Data for the task section start

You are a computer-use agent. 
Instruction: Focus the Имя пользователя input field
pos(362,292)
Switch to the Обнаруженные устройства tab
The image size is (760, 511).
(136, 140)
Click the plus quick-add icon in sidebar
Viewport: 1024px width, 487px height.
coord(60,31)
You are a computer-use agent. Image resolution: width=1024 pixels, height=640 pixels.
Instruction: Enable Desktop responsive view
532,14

Data for the task section end
Data for the task section start

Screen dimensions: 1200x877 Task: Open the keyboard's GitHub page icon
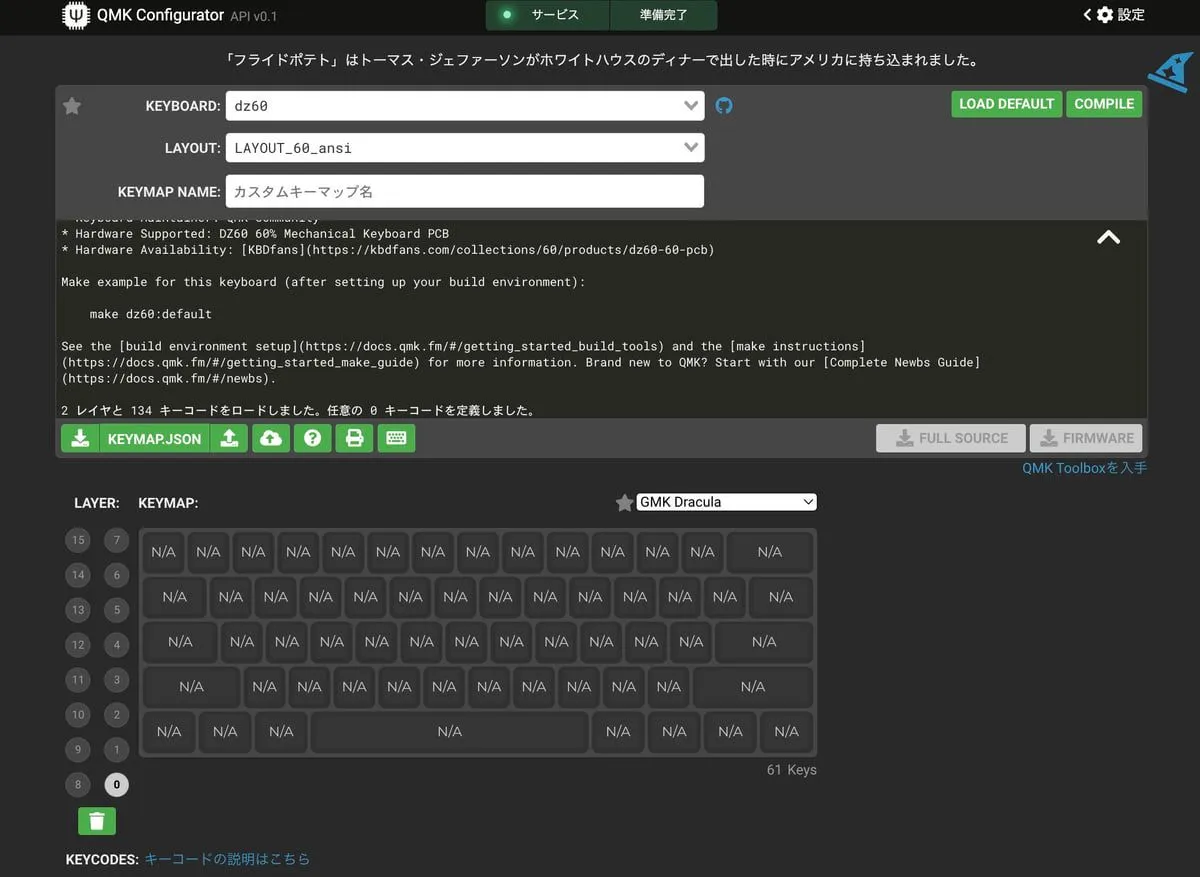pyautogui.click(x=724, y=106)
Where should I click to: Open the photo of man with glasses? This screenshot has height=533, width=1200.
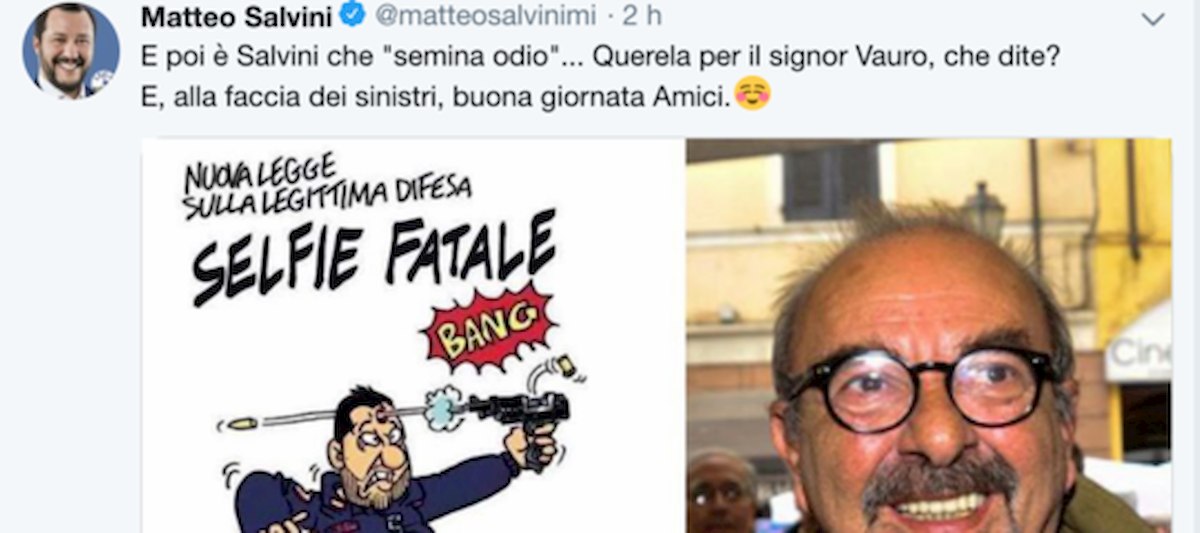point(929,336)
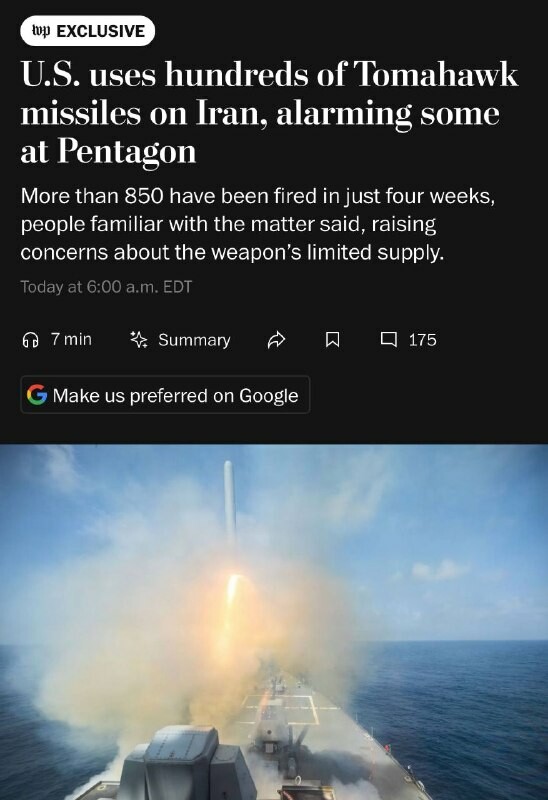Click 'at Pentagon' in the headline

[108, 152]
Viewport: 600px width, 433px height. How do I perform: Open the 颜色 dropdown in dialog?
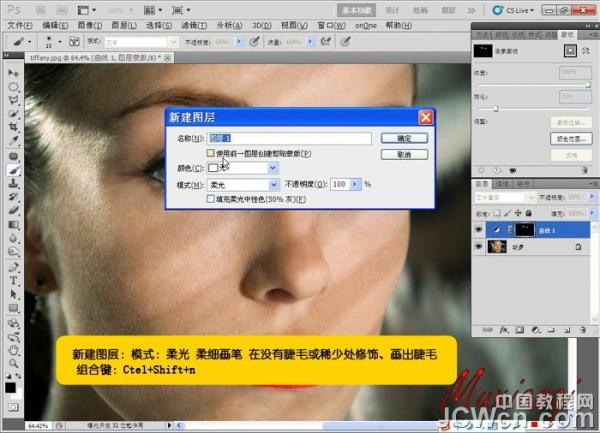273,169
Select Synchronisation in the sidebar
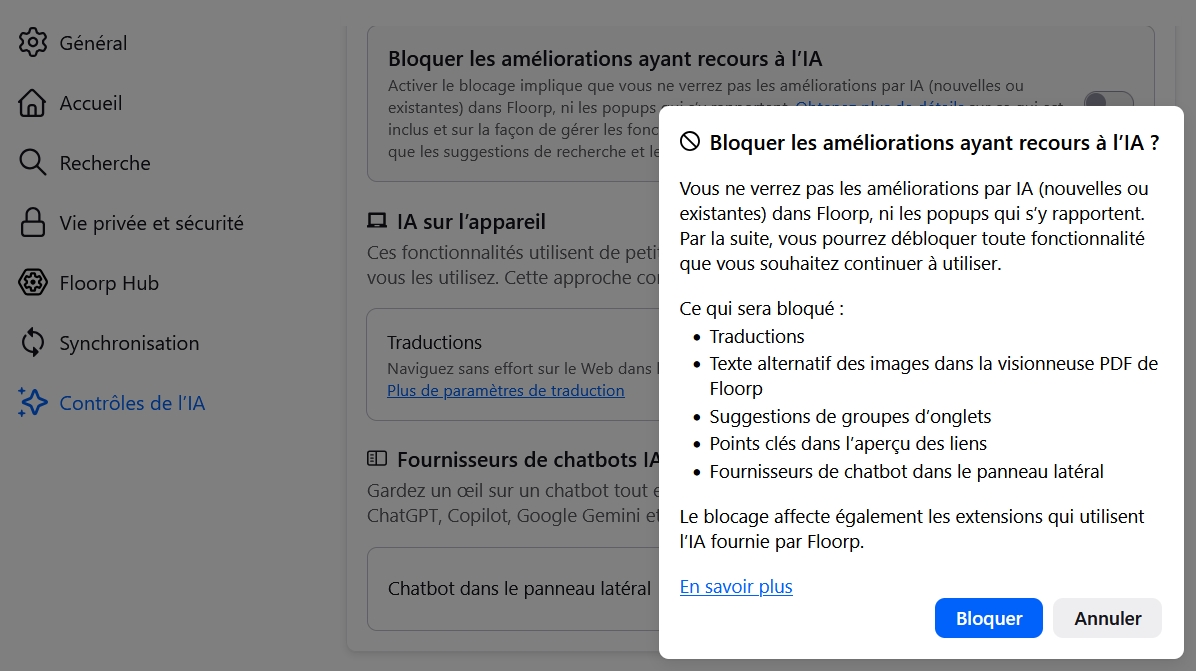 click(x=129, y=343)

Data for the task section end

- **Problem details**
Begin with the line above that has "Instruction: Focus the" and continue through the line that has "You are a computer-use agent. Image", setting each one down exactly. Stop there.

- **Written answer**
Instruction: Focus the Имя пользователя input field
pos(362,292)
Switch to the Обнаруженные устройства tab
The image size is (760, 511).
(136, 140)
Click the plus quick-add icon in sidebar
Viewport: 1024px width, 487px height.
coord(60,31)
You are a computer-use agent. Image resolution: width=1024 pixels, height=640 pixels.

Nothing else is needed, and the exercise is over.